Ben kadınsam peki onlar kim?
- GİRİŞ11.01.2012 08:47
- GÜNCELLEME11.01.2012 08:47
Kars’tayım. Ama hala Ardahan’dayım. Kars’a gelmeden önce üç gece geçirdim Ardahan’da. Eksi on dokuz derecede Çıldır Gölü’nün üzerinde yürüdüm. Otuz santim kalınlığındaki buzu kırarak gölden balık tutan çocukları izledim. Buraya kadar Batı’dan gelen birisi için manzara tam bir macera. Ta ki insanlarla Ardahan soğuğunda sıcak temasa geçene kadar.
İşte Ardahan’ın bu can yakan soğuğunda daha da can yakan bir manzaraya bir köy evinde rastladım. Çıldır Gölü’nde gördüğüm o uçsuz bucaksız manzarayı arkama alıp bir köy evine hem ısınmak hem de tuvalet molası vermek için girdim. Kucağında bir bebekle salonda sağ sol yapan genç bir kadının haricinde yaşlıca bir kadın daha vardı. Kimsin, nerden geliyorsun gibisinden soru fasıllarını geçtikten sonra izin isteyip lavaboya doğru gittim. İşte kadınlığın hazin hikayesi de benim için orada başladı.
Kapıdan tam çıkmak üzereyken salonda kucağında bebekle gördüğüm genç kadın çıkmama fırsat vermeden benimle birlikte lavaboya girdi. Arkamızdan da kapıyı kapatır kapatmaz bana dönerek: “Abla buralara kadar gelmişsin madem sadece Ardahan’ı değil Ardahan’ın kadınlarını da yaz. Bizim çilemizi yaz.” deyince şaşkınlıktan sadece “Neymiş Ardahanlı kadınların çilesi?” diyebildim. Zaten kadının anlatması için de bir şey sormama da gerek yoktu.
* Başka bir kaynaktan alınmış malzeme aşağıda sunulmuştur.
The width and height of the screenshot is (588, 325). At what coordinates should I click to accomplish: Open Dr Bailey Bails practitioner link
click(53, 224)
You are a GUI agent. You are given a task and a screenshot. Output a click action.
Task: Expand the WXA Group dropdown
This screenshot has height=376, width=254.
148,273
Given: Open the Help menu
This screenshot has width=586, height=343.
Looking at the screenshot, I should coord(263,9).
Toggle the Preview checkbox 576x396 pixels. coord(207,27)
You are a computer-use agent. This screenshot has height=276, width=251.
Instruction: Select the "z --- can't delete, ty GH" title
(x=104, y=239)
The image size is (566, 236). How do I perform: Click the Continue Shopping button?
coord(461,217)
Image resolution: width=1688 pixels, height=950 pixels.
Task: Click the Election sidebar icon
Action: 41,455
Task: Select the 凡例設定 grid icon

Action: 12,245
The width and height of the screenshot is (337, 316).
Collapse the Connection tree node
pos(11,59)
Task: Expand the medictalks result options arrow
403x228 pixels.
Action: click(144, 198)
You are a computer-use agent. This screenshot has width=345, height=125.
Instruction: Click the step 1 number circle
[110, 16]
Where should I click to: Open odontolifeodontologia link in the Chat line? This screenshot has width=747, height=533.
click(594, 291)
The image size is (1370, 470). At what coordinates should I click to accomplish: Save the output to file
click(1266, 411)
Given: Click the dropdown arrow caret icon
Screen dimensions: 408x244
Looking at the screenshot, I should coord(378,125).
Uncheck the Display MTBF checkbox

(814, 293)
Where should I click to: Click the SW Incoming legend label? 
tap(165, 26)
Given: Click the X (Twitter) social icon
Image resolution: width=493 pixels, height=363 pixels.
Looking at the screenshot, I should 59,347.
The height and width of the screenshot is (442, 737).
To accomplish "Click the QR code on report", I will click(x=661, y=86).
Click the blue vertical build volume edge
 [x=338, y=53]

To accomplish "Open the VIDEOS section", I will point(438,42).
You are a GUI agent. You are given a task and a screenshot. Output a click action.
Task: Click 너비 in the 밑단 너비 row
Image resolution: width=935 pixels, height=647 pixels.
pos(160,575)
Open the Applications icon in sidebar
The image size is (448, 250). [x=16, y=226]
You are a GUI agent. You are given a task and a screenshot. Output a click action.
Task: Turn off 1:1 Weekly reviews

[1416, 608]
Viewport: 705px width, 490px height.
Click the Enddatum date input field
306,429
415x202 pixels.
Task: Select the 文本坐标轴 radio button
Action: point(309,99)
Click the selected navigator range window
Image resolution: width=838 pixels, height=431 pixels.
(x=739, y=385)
Kadın çoktan hazırdı gözlerindeki hüznü anlatmaya.
Kocasının kendisini aile büyükleri nedeniyle dövdüğünü anlatmaya başladı. O sırada “Kocanı seviyor musun?” diye sordum. Gözlerindeki hüzün daha da derinleşti ve “Abla yaşım gelmişti. Başka seçeneğim yoktu. Evlen dediler, evlendim.” dedi. O bu cümleleri derken ben kendi kadınlığıma doğru yolculuk yaptım. Çiçek istiyordum, tek taşa gülümsüyordum ve bütün bu talepleri kadınlığım gereği istediğimi savunuyordum. Genç kadın ise belki hayatında seveceği bir koca istiyordu. Aynı yatağı paylaştığı, kendisine çocuk verdiği adama ne kadar da yabancıydı. Defalarca sormama rağmen bir türlü kocamı seviyorum demedi. Belki de onun derdi kocasını sevmek bile değildi. Onun derdi daha çok özgür olmaktı. Çünkü evliliğine artık boyun eğmiş gözüküyordu.
Evliliğine boyun eğmesi de kendi ailesinin de onu çaresiz bırakmasına bağlıydı. Eğer ailesinin yanına dönerse kucağındaki bebeğini eşine bırakması gerektiğini ve küçücük yavrusunu nasıl bırakabileceğini bana soruyordu. Ben kendi kadınlığımı ve onun kadınlığını sorgulamaya devam ederken o besbelli kadınlığını çoktan unutmuştu. O daha çok insanlığının peşindeydi. Yarın bir gün çocuğu okula gidince özgürce yavrusunun öğretmeniyle konuşabilmeyi istiyordu. Evin dışına çıktığında bir erkeğin gözünde, kadından daha çok insan gibi görünmeyi istiyordu. Çünkü o “Sen kadınsın” söyleminden yeterince bıkmıştı.
İşte Ardahan ‘da karşılaştığım bu manzara beni bir türlü Kars’a getirmedi. O kadınlığından çoktan vazgeçmişti ve bu vazgeçiş artık umurunda bile değildi. Tek istediği cinsiyet ayrımı yapılmaksızın herkes gibi özgür olabilmekti. Yoksa kocasını sevip sevmemek pek onun derdi değildi. Çünkü o kadın olduğunun bile farkında değildi. Bir kadının severek evlenmesi gerektiğini bilmiyordu ki kadınlığın derdine düşsün. Onun derdi sadece okula gidip özürce çocuğunun öğretmeniyle konuşmak, evladına veli olabilmek.